I suspect that being annoyed with picky eaters is actually a very recent phenomenon, limited to settings where an abundant quantity and variety of food is readily available. It’s only when eating a lot of different types of food is considered normal that it becomes noticeable that some people don’t like to do this.

Are you set up to serve the food as they ask? Frankly, unless you’ve got the pasta and the sauce and the cheese and the veg and the second veg and the soup all mixed together in one big pot that you simply scoop out a glop onto a plate, I don’t think that’s unreasonable at all.

People do have preferences, and I really don’t think that saying, “No, thank you” to beets on the side, or your special recipe for eggplant and chickpea soup should disappoint you. It leaves more for the people who do like it, and it doesn’t go to waste.

Overall I agree with your post.

Ref the clip above I think it’s sorta funny that somebody named inedible knapsack claims to have an adventurous palate.

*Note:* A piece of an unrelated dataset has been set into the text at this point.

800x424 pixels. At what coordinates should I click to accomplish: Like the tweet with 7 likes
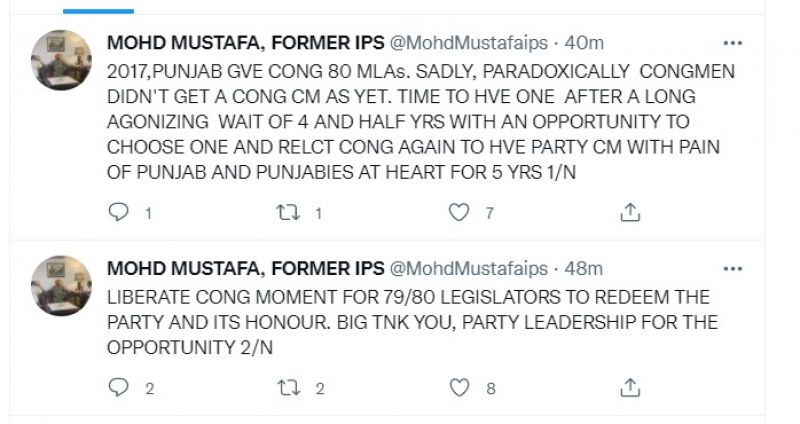pyautogui.click(x=459, y=212)
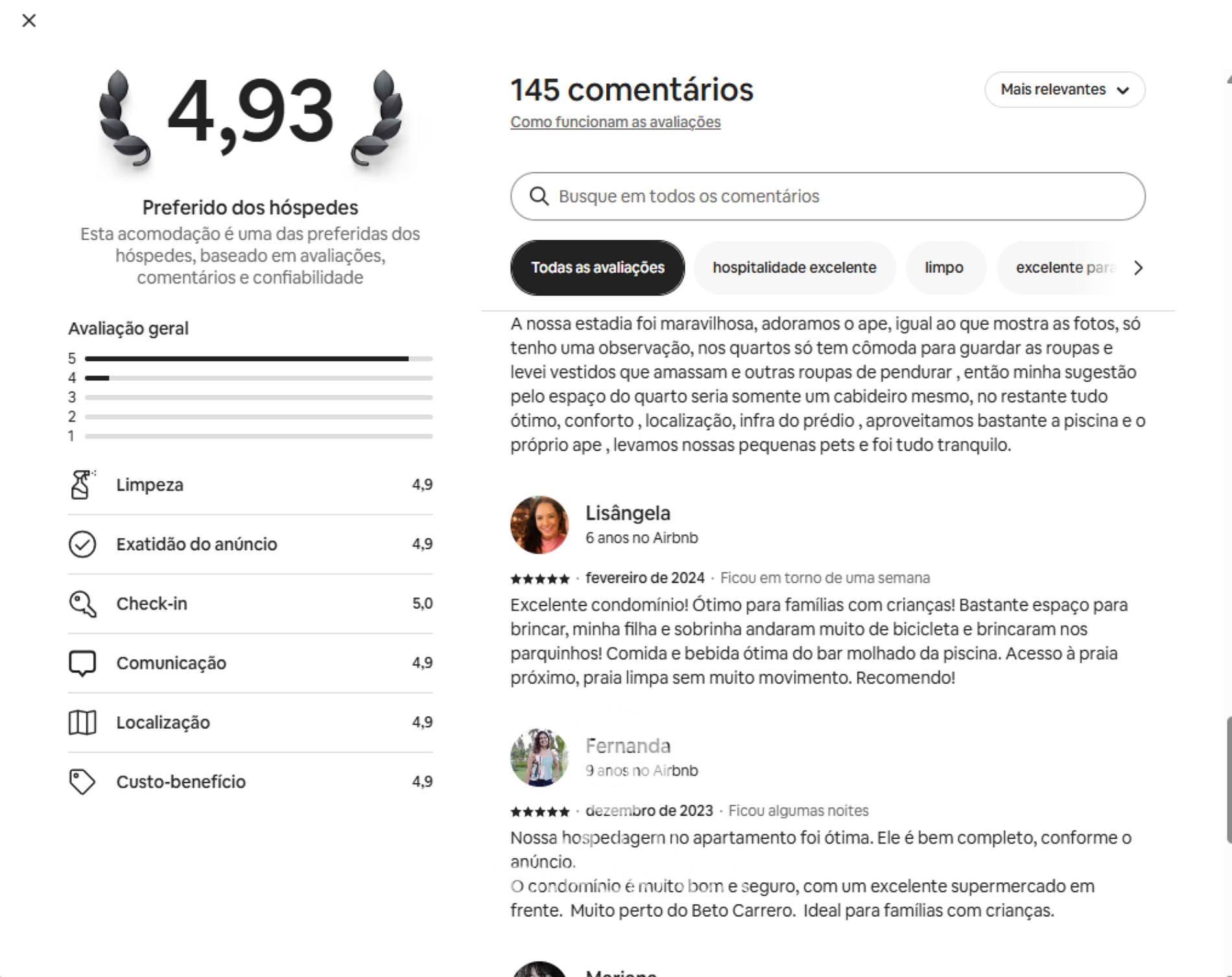This screenshot has width=1232, height=977.
Task: Open Lisângela's profile photo
Action: (x=539, y=525)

With an adventurous enough palate, nothing’s inedible. Not even an old knapsack. Naming yourself to call attention to things you won’t eat seems kinda … backwards or something?? :slight_smile:

I have thought about it this way, too. Several years ago there were a lot of books about how French children are raised to eat everything. One of those books made the mistake of admitting that French cooking uses only about six different flavor boosters, though. It probably *is *easy to get children to eat a variety of vegetables, once you’ve convinced them to like vinaigrette. Let’s try sriracha, oyster sauce, or mole on that food though, and see how they react.

Well, I know my little attitude I’ve been slowly growing like a seething stalactite is definitely wrong, and not very big of me, and etc. etc., but I canNOT resist commenting here because it happened again just tonight.

I simply can’t bring myself to understand or sympathize with people to whom you serve salsa that you have gone out of your way to tone way, waaaaay down from your usual style. A salsa over which you have wistfully, and with devastating restraint, merely WAVED a jalapeno. No throwing it into the blender whole (let alone adding a second one); no cutting it open, seeding it, and then tossing it in — no, you have wistfully and with remarkable restraint stood ten feet from the blender and whispered “serrano.

And these people you serve it to on a taco with molé chicken and Peruvian beans and Mexican sour cream – these people go RUNNING from the room, screaming for water, and tell you their mouth is on fire, it’s burning up. Dear god help me, you have irrevocably seared my flesh.

Mole, not molé… hey, if you’re going to be a picky speller, spell it rite!

Because, on some level, it’s not about what a person puts in their mouth. If you don’t like carrots, then don’t eat carrots. I’m not going to hold your mouth open and shove carrots down your throat.

However, picky eaters often use this to exercise control and dominance over a group where such behaviors are otherwise unacceptable. It’s passive aggression at its best, and people who pull that shit with me don’t get invited out again.

I’m the Stainless Steel Rat, and I am a picky eater.

As in, I don’t eat Pizza, Chinese, most things with tomato sauce (although I love whole tomatoes) or fish except in extremis. Oh, and Mexican is right out.

Which makes me a whole lot of fun at parties.

What I have learned to do is adapt, and do my level best not to spoil others’ dining pleasures. If the group wants to eat Mexican, we’ll go there, I’ll find a salad or something on the menu I can eat, and I always take responsibility for my actions, in effect “hey, it’s me, I’m not stopping you guys from enjoying your favorite foods. It’s on me.”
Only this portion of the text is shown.